In [1]:
import pandas as pd
import nltk
import os
import time
from nltk.corpus import stopwords
from nltk.stem import WordNetLemmatizer, PorterStemmer
from sklearn.feature_extraction.text import TfidfVectorizer

# NLTK verilerini indir
nltk.download('punkt')
nltk.download('stopwords')
nltk.download('wordnet')

# 1. Veriyi yükle (ilk 5000 cümle)
df = pd.read_csv("reviews_cleaned_ultimate.csv").dropna()
sentences = df['cleanedReview'].dropna().head(5000).tolist()

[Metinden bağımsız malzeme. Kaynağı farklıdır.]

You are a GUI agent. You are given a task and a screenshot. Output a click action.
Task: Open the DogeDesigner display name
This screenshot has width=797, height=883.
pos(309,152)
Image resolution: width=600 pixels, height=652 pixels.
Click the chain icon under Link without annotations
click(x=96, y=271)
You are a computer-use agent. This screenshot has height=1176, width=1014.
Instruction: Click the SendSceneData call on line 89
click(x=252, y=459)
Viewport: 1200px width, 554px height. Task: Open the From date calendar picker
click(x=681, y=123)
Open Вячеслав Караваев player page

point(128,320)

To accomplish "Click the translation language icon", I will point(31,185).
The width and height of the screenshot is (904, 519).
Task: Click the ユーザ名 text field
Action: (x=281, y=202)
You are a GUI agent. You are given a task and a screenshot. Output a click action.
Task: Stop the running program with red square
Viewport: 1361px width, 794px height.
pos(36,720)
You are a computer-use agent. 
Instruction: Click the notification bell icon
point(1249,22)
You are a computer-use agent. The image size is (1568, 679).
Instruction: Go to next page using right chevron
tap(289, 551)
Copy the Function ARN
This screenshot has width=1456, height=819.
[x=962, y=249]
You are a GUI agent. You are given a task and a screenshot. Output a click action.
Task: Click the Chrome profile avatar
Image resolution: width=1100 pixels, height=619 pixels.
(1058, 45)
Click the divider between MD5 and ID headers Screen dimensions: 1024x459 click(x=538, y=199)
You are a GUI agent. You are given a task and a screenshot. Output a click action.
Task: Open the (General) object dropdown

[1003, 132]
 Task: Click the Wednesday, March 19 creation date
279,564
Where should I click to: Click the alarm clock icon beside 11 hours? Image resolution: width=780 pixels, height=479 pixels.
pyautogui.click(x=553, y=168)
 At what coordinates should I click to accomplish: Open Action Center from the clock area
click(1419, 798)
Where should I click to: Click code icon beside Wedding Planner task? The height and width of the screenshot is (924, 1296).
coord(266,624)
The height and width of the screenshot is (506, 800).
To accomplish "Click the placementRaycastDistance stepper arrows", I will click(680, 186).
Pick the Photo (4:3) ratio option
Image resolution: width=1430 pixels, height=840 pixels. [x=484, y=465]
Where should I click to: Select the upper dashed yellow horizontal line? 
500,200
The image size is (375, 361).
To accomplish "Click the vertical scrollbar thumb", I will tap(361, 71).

# 2. Tokenizasyon ve stopword temizleme
stop_words = set(stopwords.words('english'))
tokenized = [
    [word for word in nltk.word_tokenize(sentence) if word.lower() not in stop_words]
    for sentence in sentences
]

# 3. Lemmatization ve Stemming
lemmatizer = WordNetLemmatizer()
stemmer = PorterStemmer()

lemmatized_sentences = [' '.join([lemmatizer.lemmatize(word.lower()) for word in sent]) for sent in tokenized]
stemmed_sentences = [' '.join([stemmer.stem(word.lower()) for word in sent]) for sent in tokenized]

# 4. TF-IDF vektörlerini oluştur (max_features ile sınırla)
vectorizer_lemma = TfidfVectorizer(max_features=5000)
tfidf_matrix_lemma = vectorizer_lemma.fit_transform(lemmatized_sentences)
df_tfidf_lemma = pd.DataFrame(tfidf_matrix_lemma.toarray(), columns=vectorizer_lemma.get_feature_names_out())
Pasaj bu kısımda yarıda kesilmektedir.